**ЧТО НУЖНО СДЕЛАТЬ:**
1 – Ответьте на вопросы по воспоминаниям об отце, каждый с новой строки:
(a) Когда родился отец автора?
(b) Какой фильм, по словам автора, крутили тогда в кино?
(c) О чём автор теперь очень жалеет?
2 – Напишите продолжение воспоминаний об отце, которое начинается после их последнего предложения.

**ФРАГМЕНТ ТЕКСТА:**
━━━━━━━━━━━━━━━━

Папа, расскажи про войну

Виктор Свиридов
       Мой отец, Алексей Васильевич Свиридов, родился 1 апреля 1915 года.

       В детстве я время от времени приставал к папе с просьбой «рассказать про войну». Страна ещё не остыла от неё, в кино крутили «Падение Берлина» и т.п., а дети продолжали «играть в войну».
       Но отец про войну не рассказывал. Всегда находил предлог перевести разговор в другое русло или же рассказывал какой-нибудь курьёзный, но поучительный случай. Например, как солдаты ленились ходить в отхожее место и ночью справляли нужду прямо рядом с землянками. Старшина неоднократно предупреждал о вредности этой привычки, но солдаты продолжали гадить… Тогда старшина подкараулил одного из гадивших и утром заставил его руками выносить всё дерьмо в отхожую яму…
       После такого рассказа война из героического мероприятия превращалась во что-то почти неприличное (чем и была на самом деле!) Короче, я понемногу перестал приставать к папе с расспросами о войне. И вот теперь очень жалею, что хотя бы под занавес, не узнал и сотой доли того, что знал он.

━━━━━━━━━━━━━━━━

**СОХРАНЁННЫЕ ДАННЫЕ:**
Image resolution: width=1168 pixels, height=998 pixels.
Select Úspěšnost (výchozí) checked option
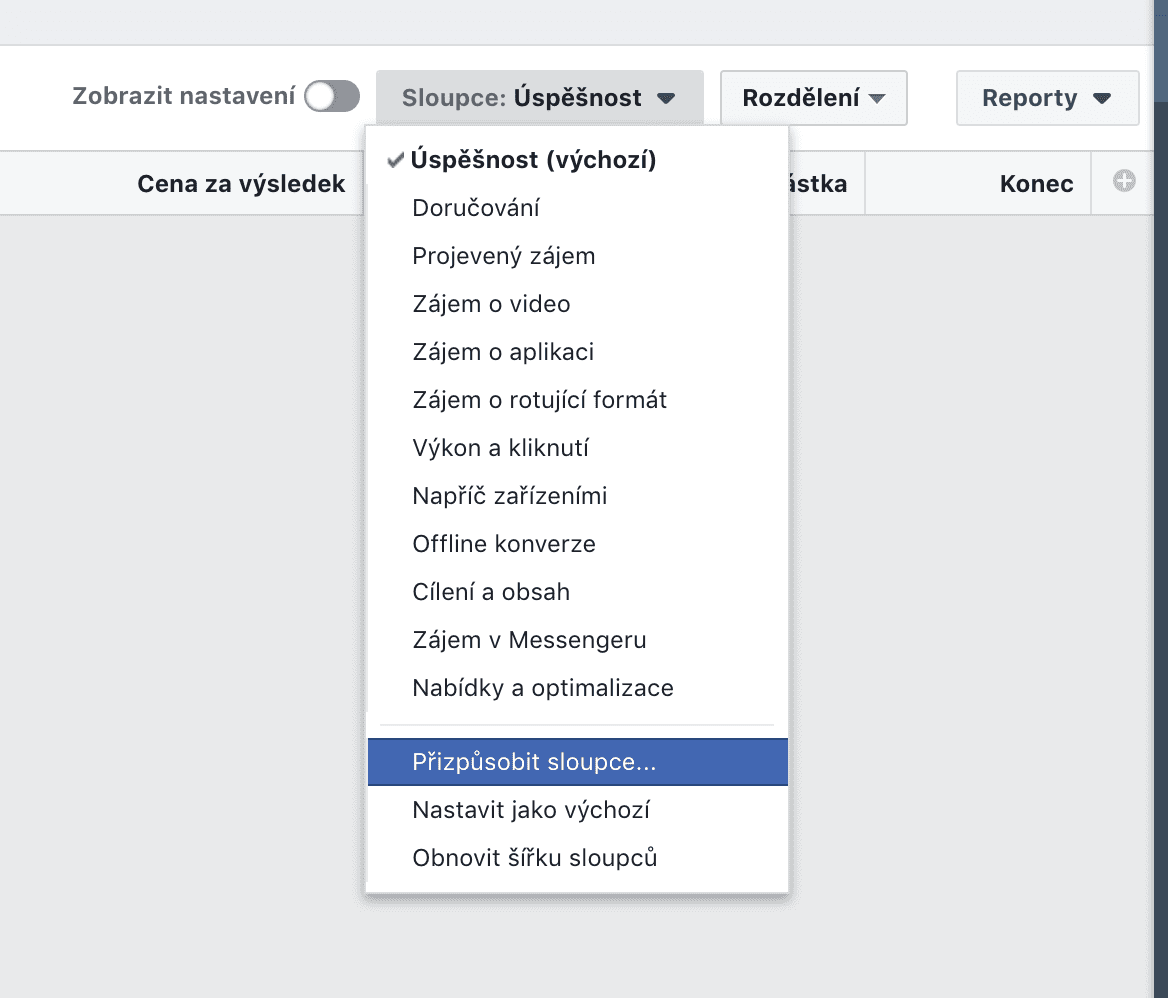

━━━━━━━━━━━━━━━━

**ОЖИДАЕМЫЕ РЕЗУЛЬТАТЫ:**
1 –
(a) 1 апреля 1915 года.
(b) «Падение Берлина».
(c) О том, что так и не узнал и сотой доли того, что знал отец.

2 –
       Весной 1940 года мой отец окончил Московский горный институт и был распределён на север в Ухту. (В лагерную Ухту, но это отдельная тема)
       В сорок первом началась война, и как истинный патриот папа пошёл в военкомат… Но отца не взяли в армию, т.к. у него была «бронь», как у и многих работников горной промышленности. Армия отодвинулась, но ненадолго. Отец слишком часто спорил с местным начальством, а после того, как он и его однокашник на собрании покритиковали начальника шахты «бронь» со строптивых инженеров быстренько сняли. Уже в августе отец и его приятель получили повестку из военкомата, призывников погрузили в вагон и… ту-ту… застучали по рельсам колёса…

       Вот то немногое, что слышал от отца про первые месяцы после призыва… Попробую вести рассказ от его лица.

       "...Были мы одеты в том, в чём пришли на призывной пункт и, естественно, ни о каком оружии и речи не было. Хотя вру, речь как раз была: кто-то, кому-то, где-то сказал, что экипируют и вооружат нас на месте прибытия. Опять же по слухам – нас должны были везти в район Ленинграда, но где-то разбомбили пути, и нас повезли в объезд.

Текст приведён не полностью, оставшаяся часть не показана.